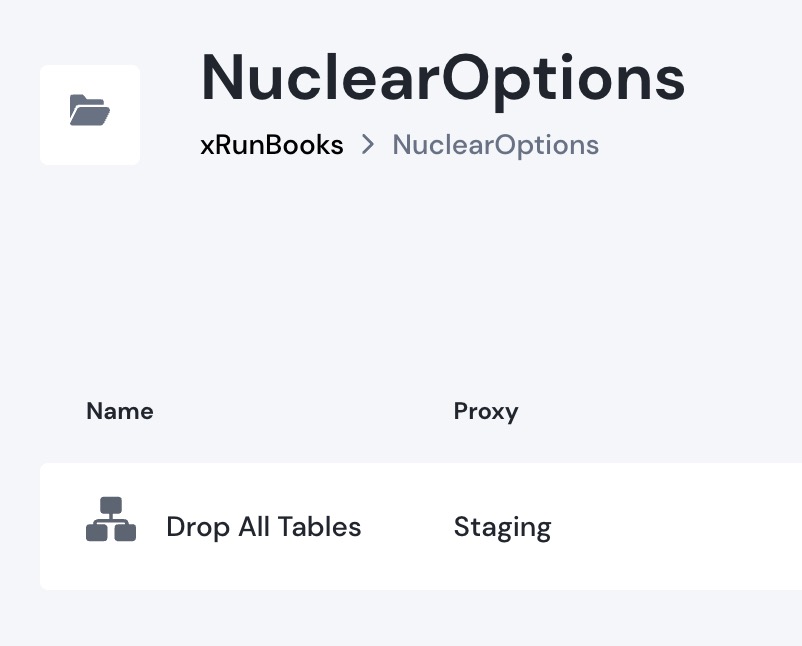Click the NuclearOptions page heading

[x=443, y=79]
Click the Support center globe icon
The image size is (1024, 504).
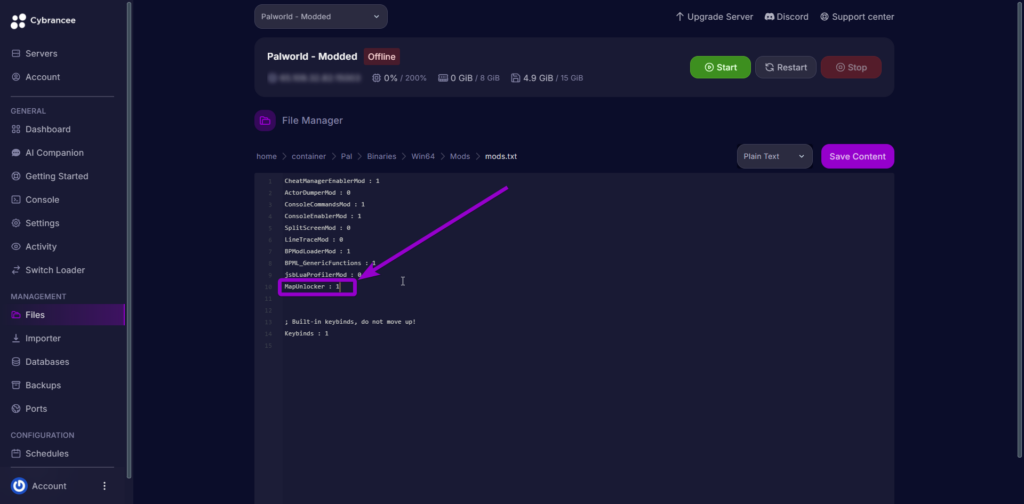coord(824,17)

━━━━━━━━━━━━━━━━

- **About this task**:
Write the lines out word for word, starting at the one with "Click the Support center globe icon" and stopping after the last line of the material above, with pictures excluded.

- **Problem solution**:
Click the Support center globe icon
The image size is (1024, 504).
coord(824,17)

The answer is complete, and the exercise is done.